Questa fantasia inconscia, forse (è l’ipotesi che faccio), consente loro di deresponsabilizzarsi rispetto all’atto vissuto e di goderne (quando e seppure ne godono) senza una piena consapevolezza e consensualità.
Questo secondo modo di vivere la sessualità, che ho definito più tipicamente – anche se non necessariamente – femminile, si basa sulla sequenza, che – al contrario della prima – è psicologica almeno allo stesso modo che biologico-fisiologica: insorgenza della pressione ormonale, incontro col potenziale oggetto sessuale, nascita del desiderio, cerimoniali di seduzione, prolungati preliminari sessuali non ancora genitali, accoppiamento (neanche del tutto e sempre indispensabile) degli organi genitali, infine liberazione della pressione ormonale attraverso l’orgasmo.
Per questo modo di fare sesso, la fase dei preliminari, che precede il vero e proprio accoppiamento, è la fase, potremmo dire, più importante del rapporto, quella che lo rende propriamente umano, in quanto lo contraddistingue nettamente dal modo di fare sesso degli altri animali.
In questa fase un ruolo fondamentale, primario, lo rivestono i baci, gli abbracci e le carezze: si fa sesso con l’intero corpo e non solo con gli organi genitali.
Ma lo rivestono anche gli sguardi, gli odori, i profumi, i sapori, i suoni (sospiri, gemiti, urla…): si fa sesso con tutti e cinque i sensi e non solo con uno o, al massimo, due.
Lo rivestono, infine, anche il contesto (mi verrebbe di dire) scenico, il luogo, nel quale si fa sesso (per alcuni deve essere quello tradizionale della camera da letto; altri prediligono la natura, altri ancora posti insoliti e strani, che devono dare il senso della trasgressione…) e poi l’abbigliamento, le movenze del corpo, alcuni gesti allusivi e seduttivi, il ricorso ad alcuni rituali ed oggetti (che potremmo definire feticci) e, per chiudere, l’uso della parola, del racconto, a volte del turpiloquio: si fa sesso non solo col corpo e con i sensi, ma anche (se non soprattutto) con la mente e l’immaginazione, la fantasia.

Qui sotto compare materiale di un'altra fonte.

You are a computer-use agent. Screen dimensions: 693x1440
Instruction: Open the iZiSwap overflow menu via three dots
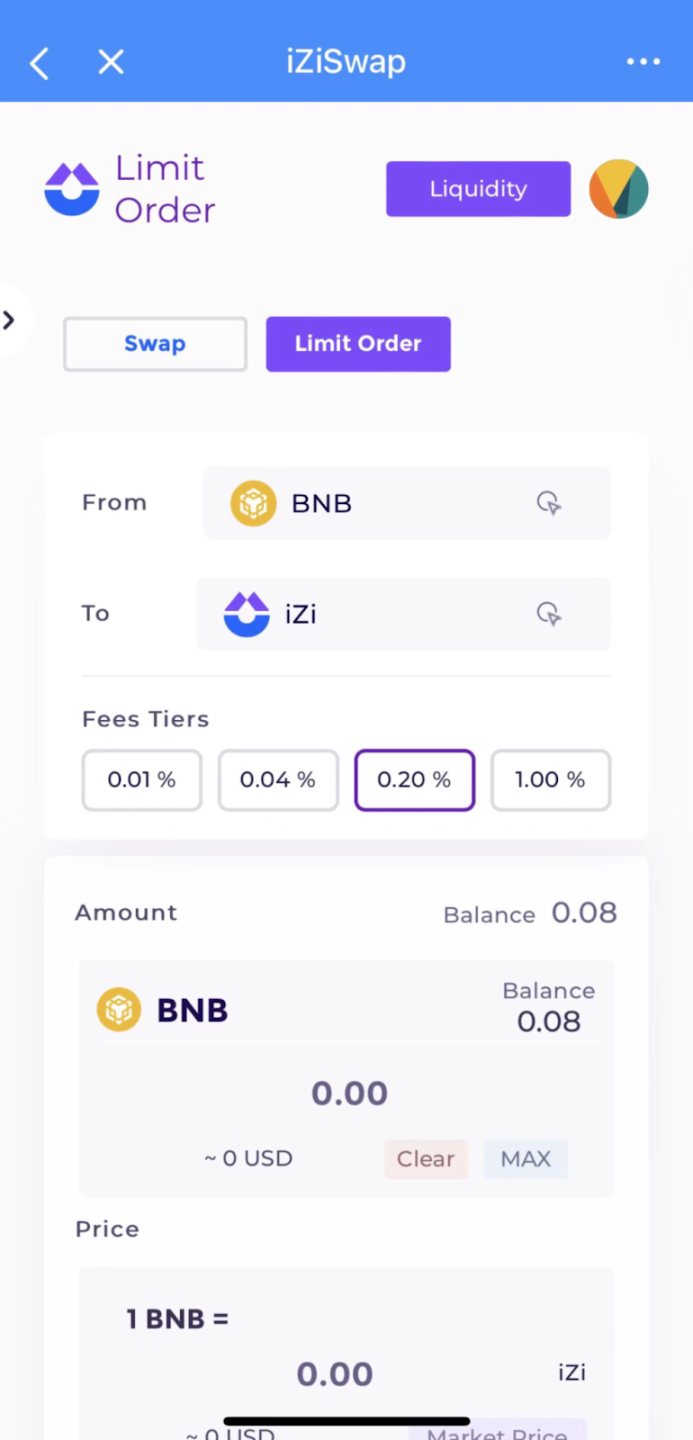(643, 62)
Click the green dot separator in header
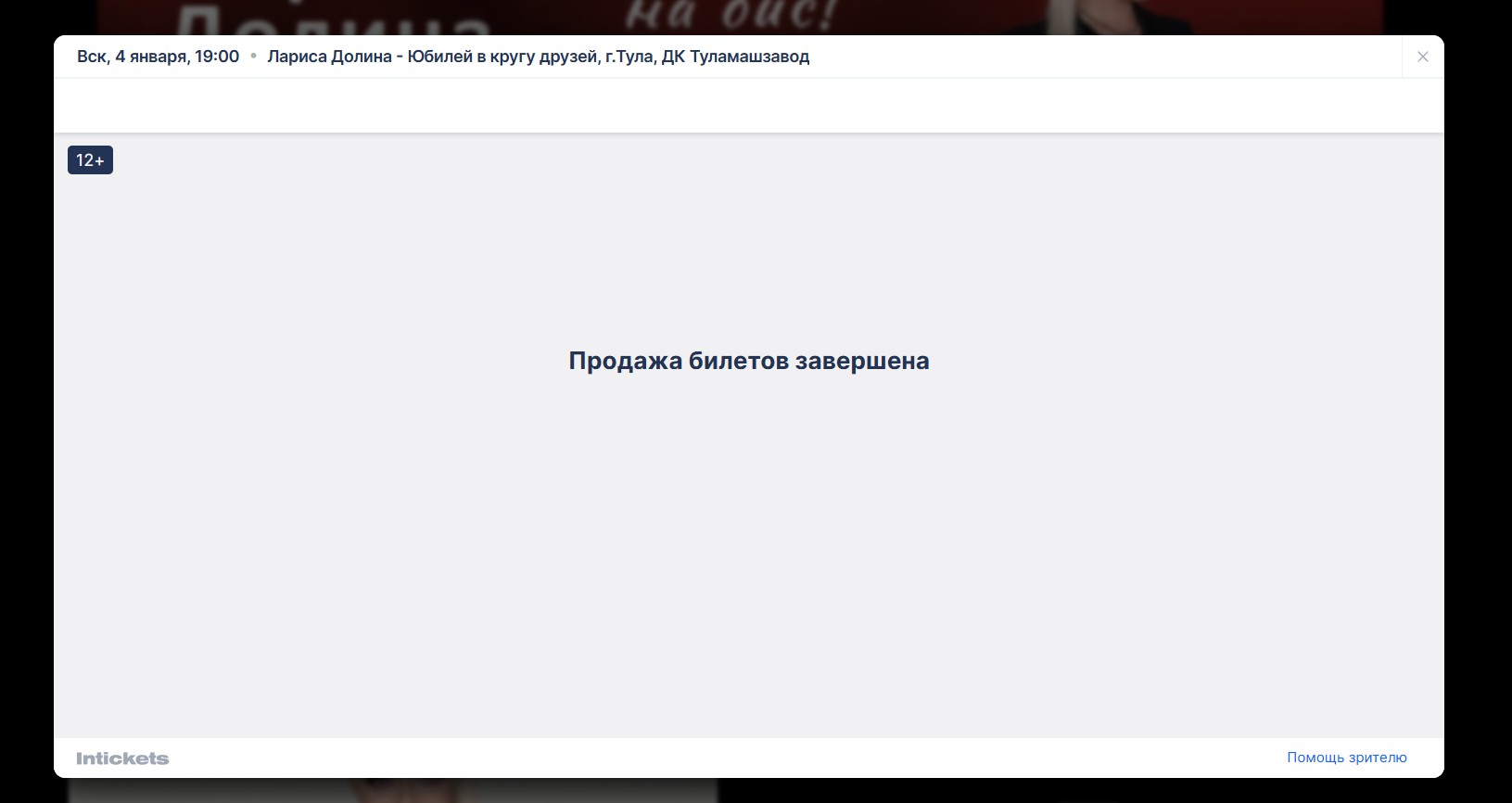 point(253,57)
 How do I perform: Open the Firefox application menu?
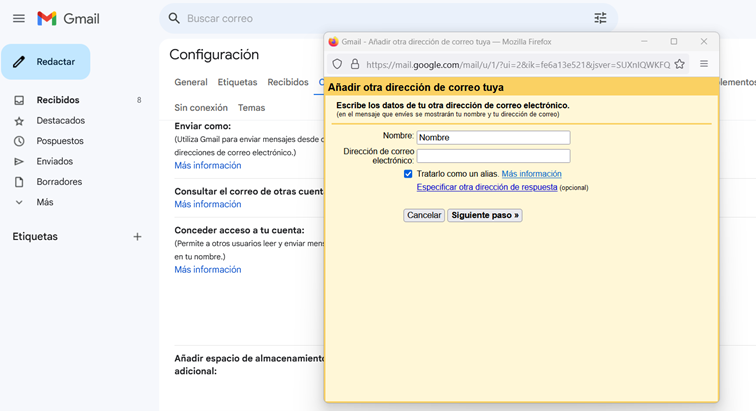pos(704,64)
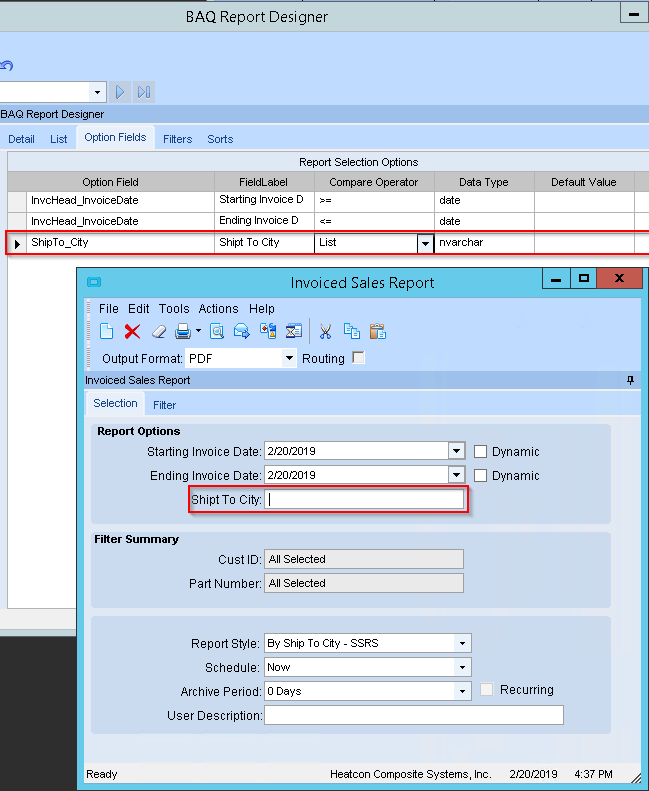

Inutile dire che questa seconda modalità di fare sesso richiede tempi molto più lunghi del primo: chi la sceglie può arrivare a fare sesso per ore o anche per intere giornate.
In conclusione: nel primo modo di fare sesso (quello che all’inizio ho definito “maschile”, non in quanto genere, ma in quanto categoria, quasi archetipica) il corpo dell’altro è vissuto come puro oggetto, pretesto per un atto che è prevalentemente fisiologico, con caratteristiche che potremmo definire perfino (e al limite) onanistiche.
Nel secondo modo di fare sesso, invece, più che il corpo viene in risalto la psicologia, l’intera persona dell’altro/a; l’atto non è solo sessuale, ma erotico in senso pieno: è un vero incontro con l’altro/a e in quanto tale può essere definito atto d’amore; sesso e amore convergono, si unificano, non sono più separati.